Influenza aviaire et foie gras : les scientifiques sont rassurants

« On n’attrape pas la grippe en mangeant de la viande ou du foie gras » : parole du ministre de l’Agriculture, Stéphane Le Foll, ce lundi 12 décembre, après les conclusions jugées rassurantes de l’Agence nationale de sécurité sanitaire de l’alimentation (Anses). L’influenza aviaire, plus connue sous le nom de grippe aviaire, est une maladie qui ne concerne que les oiseaux. « Les consommateurs peuvent aller acheter ces produits pour les fêtes, ça fait partie de l’enjeu économique » a ajouté le ministre.

Influenza aviaire : aucun danger pour la santé humaine

Les souches d’influenza aviaire ne sont transmissibles ni à l’homme, ni à d’autres mammifères. Vous pouvez donc mettre du Foie gras du Périgord, des confits ou des œufs de volaille sur votre table de fêtes.

À ce jour, trente foyers d’influenza aviaire ont été détectés dans cinq départements français depuis novembre dernier.
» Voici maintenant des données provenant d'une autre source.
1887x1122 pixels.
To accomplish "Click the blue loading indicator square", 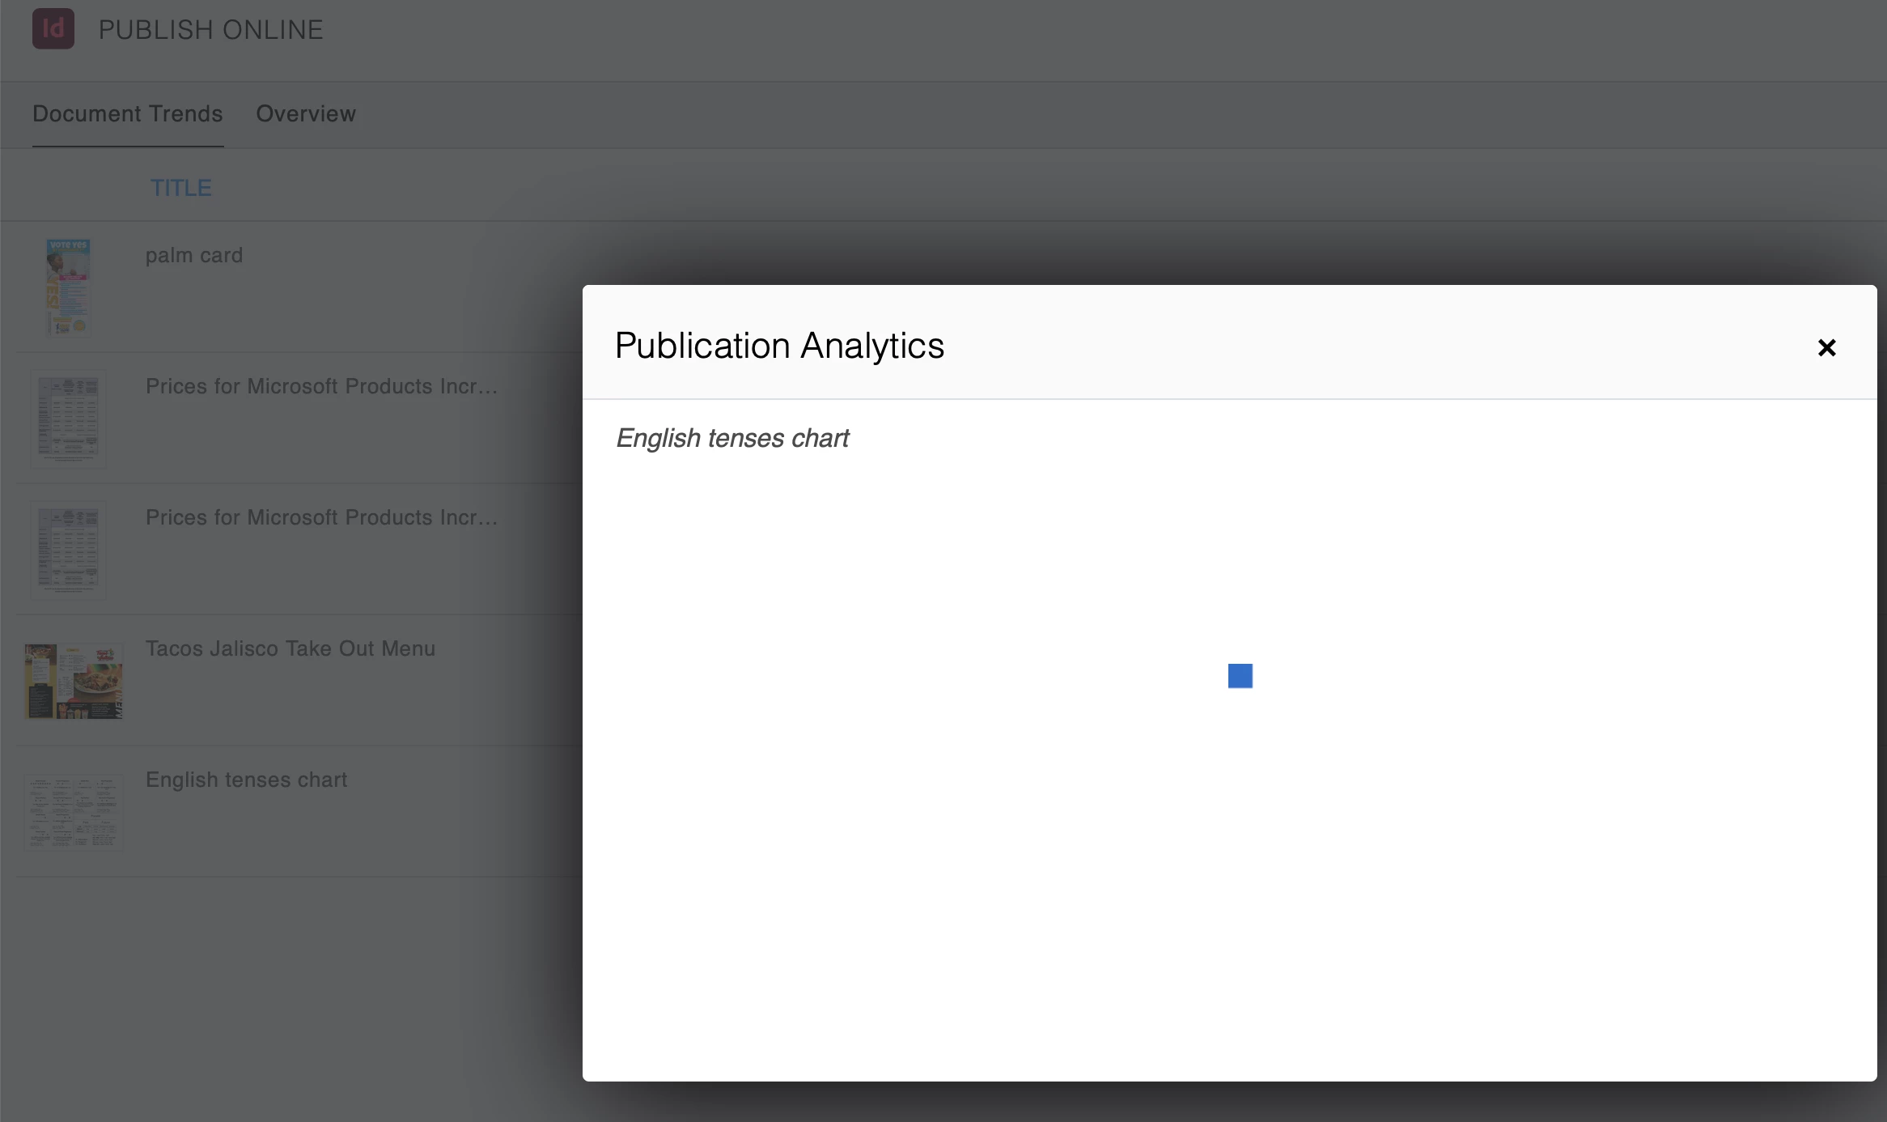I will click(1240, 676).
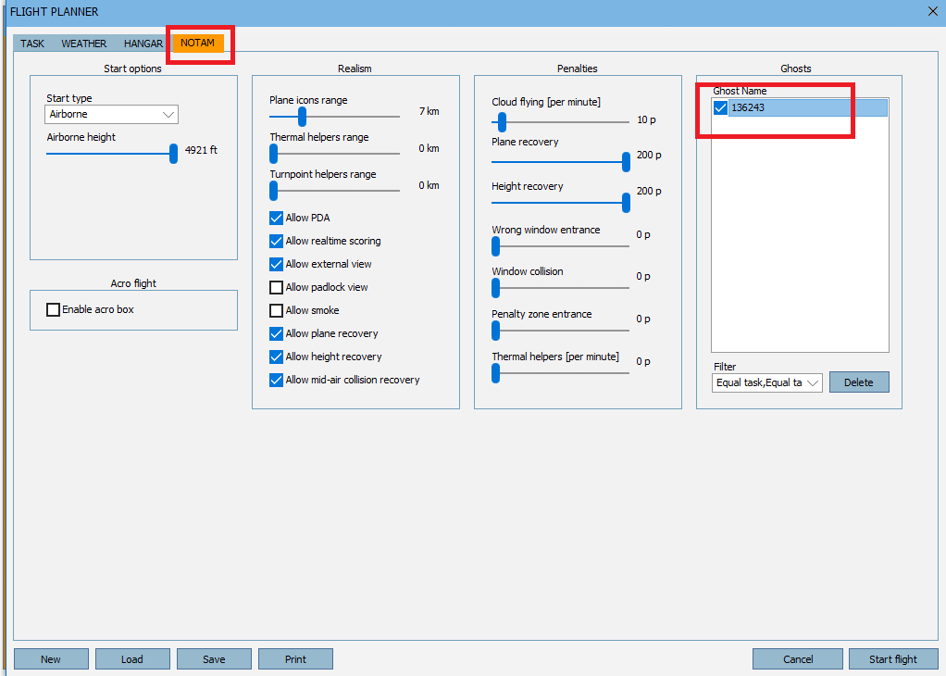
Task: Select the NOTAM tab
Action: 198,43
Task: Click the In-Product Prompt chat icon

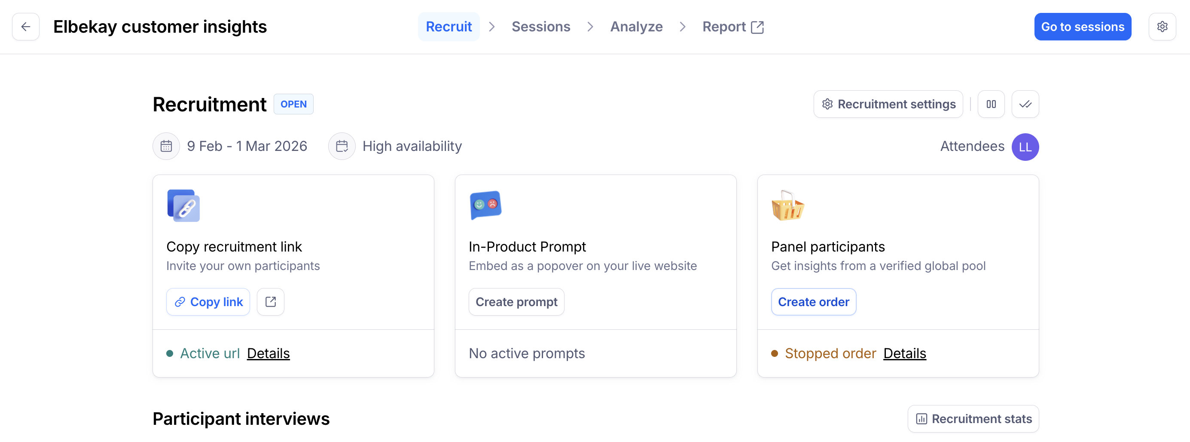Action: 486,205
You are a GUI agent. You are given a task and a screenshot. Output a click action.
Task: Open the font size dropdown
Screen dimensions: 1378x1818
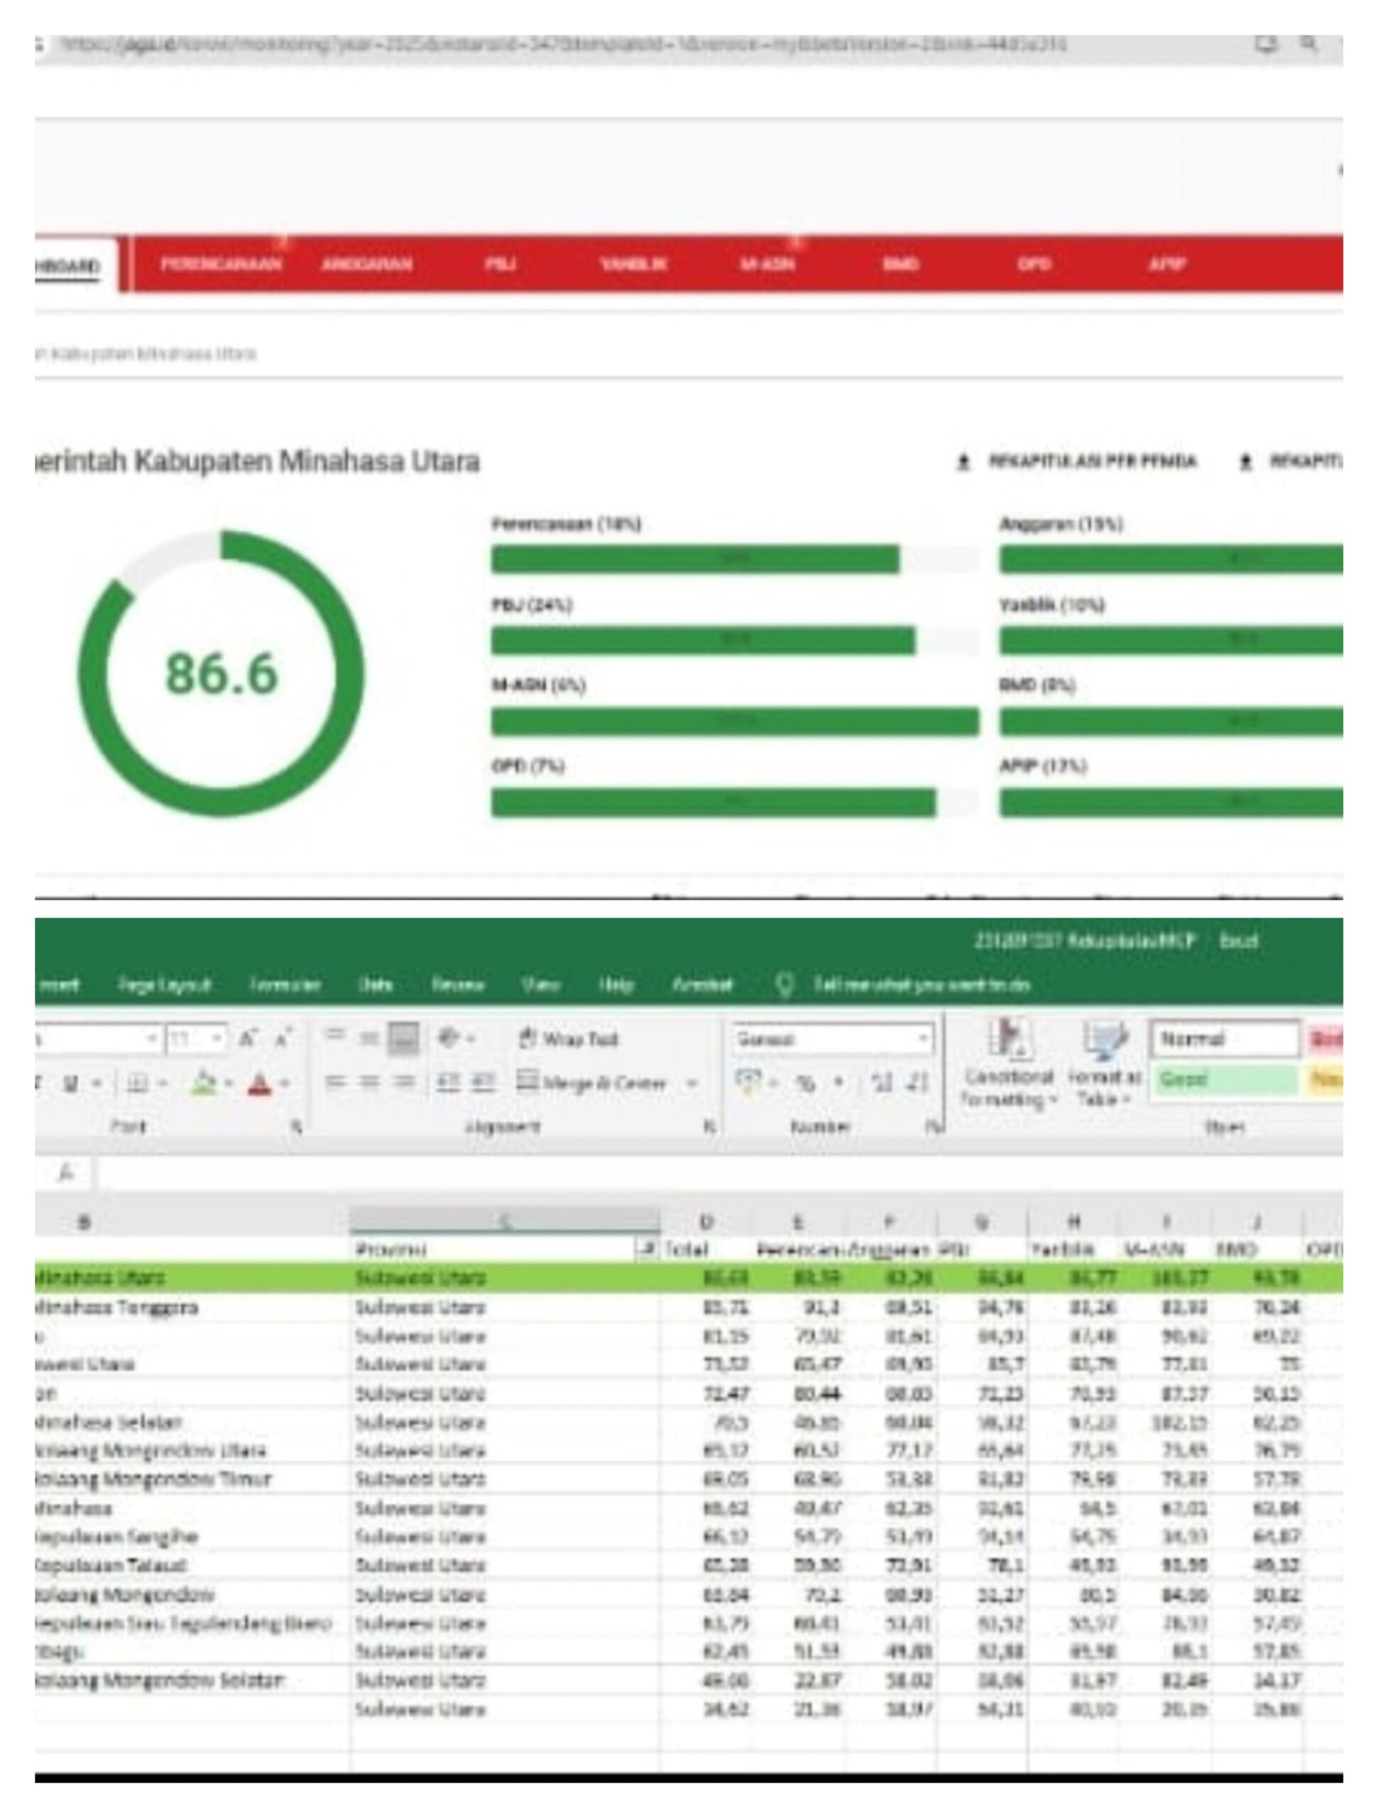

Les virus retrouvés sont des souches de H5N1, H5N2 et H5N9. Thierry Pineau, chef du département Santé Animale de l’INRA de Toulouse est formel : toutes les vérifications ont été faites avant d’exclure tout danger.


« Désormais nous avons des données scientifiques sur lesquelles on peut vraiment s’appuyer pour asseoir cette conclusion. Les données scientifiques nous parviennent jour après jour à partir des virus isolés. La spécificité des virus est d’infecter les oiseaux, pas les hommes »
Thierry Pineau de l’INRA


Il n’y a, à ce jour, aucun problème signalé chez la moindre personne qui a été en contact avec les oiseaux abattus. L’influenza aviaire n’a d’ailleurs jamais été une maladie transmise de façon alimentaire. Son vecteur de transmission principal est la fiente des animaux et tout ce qui est souillé par celle-ci. Plumes, bottes, vêtements ou encore véhicules peuvent transporter les virus et dans ces cas-là les propager. C’est pourquoi les sites d’élevage touchés sont placés en zone de protection pour éviter de contaminer d’autres élevages.

Les mesures des pays importateurs

Plusieurs pays, dont le Japon - le plus gros importateur de foies gras français - ont décidé de suspendre leurs importations de volailles françaises à la suite de cette épidémie. Ce n’est pas pour empêcher les populations de manger de la volaille mais bel et bien pour éviter toute contagion de leurs élevages.


« Les pays ont fermé leurs frontières pour éviter qu’en important des denrées, n’importe quel objet souillé puisse emporter le virus chez eux par mégarde. La prérogative de ces pays est réellement d’éviter une contagion des volailles au niveau mondiale ».

Thierry Pineau chef du département de Santé Animale de l’INRA.